## Texto proporcionado

La primera legislación sobre censura se elaboró muy lentamente y con escasa aplicación. En 1551 se promulgó el primer índice de libros prohibidos y en 1554 se ordenó censurar las ediciones de la Biblia. Ese mismo año la Corona otorgó la facultad de dar licencias de impresión (censura previa) al Consejo Real de Castilla, recordada de nuevo y de manera definitiva en 1558. Fue en esa década cuando se endurecieron los controles sobre circulación y venta de libros. No fue casual que en 1557 fuera detenido Julián Hernández después de introducir libros heréticos en Sevilla procedentes de Ginebra. Las pesquisas inquisitoriales condujeron a un sorprendente descubrimiento: existía un círculo heterodoxo, “luterano”, entre los monjes jerónimos del monasterio sevillano de San Isidoro del Campo. El sector más reaccionario encastrado en el poder desplegó todas sus armas y, en apenas año y medio Valdés, arzobispo de Sevilla e Inquisidor General, encargó y supervisó la elaboración de un Índice con 699 libros prohibidos marcado por el miedo a la libre interpretación, por la hostilidad hacia la espiritualidad autóctona, a lo supersticioso y a lo erróneo.

El impacto de estos controles y prohibiciones sobre el mundo del libro fue muy importante, y especialmente para los libreros e impresores sevillanos. De las ediciones incluidas en el Índice de 1559, la imprenta hispalense es con mucha diferencia (71 títulos) la más afectada de las españolas, solo superada por Amberes (127), París (112), Lyon (106) y Basilea (96). Muchas de las obras prohibidas habían sido impresas en la oficina sevillana de los Cromberger. Las inspecciones de librerías e imprentas ya no eran amenazas, se habían hecho realidad. Los editores eran recelosos de imprimir libros espirituales, la inversión podía convertirse en ruina. La censura inquisitorial se aplicaba sobre el libro ya publicado, el golpe económico al editor podía ser mortal si la edición se confiscaba y terminaba por destruirse la tirada completa.

## Material recogido
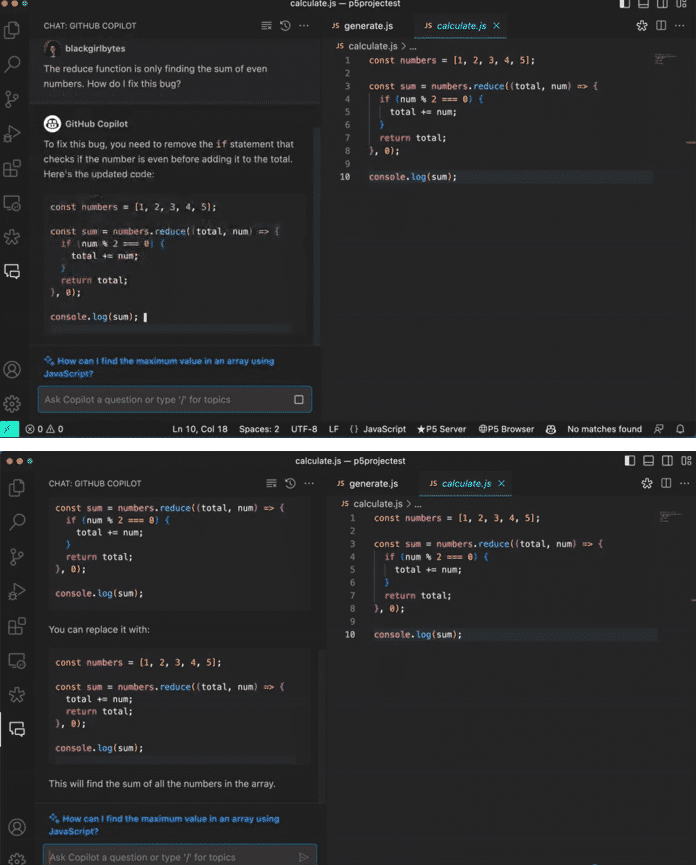
Task: Toggle secondary side bar in lower window title bar
Action: click(667, 461)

## Objetivo
Modifica el fragmento del texto sobre la censura que arranca con "El impacto de" y acaba con "la tirada completa.", y vuelve a escribirlo con "pérdida" en vez de "ruina". Los datos de arriba no hacen falta para nada.

## Problema resuelto
El impacto de estos controles y prohibiciones sobre el mundo del libro fue muy importante, y especialmente para los libreros e impresores sevillanos. De las ediciones incluidas en el Índice de 1559, la imprenta hispalense es con mucha diferencia (71 títulos) la más afectada de las españolas, solo superada por Amberes (127), París (112), Lyon (106) y Basilea (96). Muchas de las obras prohibidas habían sido impresas en la oficina sevillana de los Cromberger. Las inspecciones de librerías e imprentas ya no eran amenazas, se habían hecho realidad. Los editores eran recelosos de imprimir libros espirituales, la inversión podía convertirse en pérdida. La censura inquisitorial se aplicaba sobre el libro ya publicado, el golpe económico al editor podía ser mortal si la edición se confiscaba y terminaba por destruirse la tirada completa.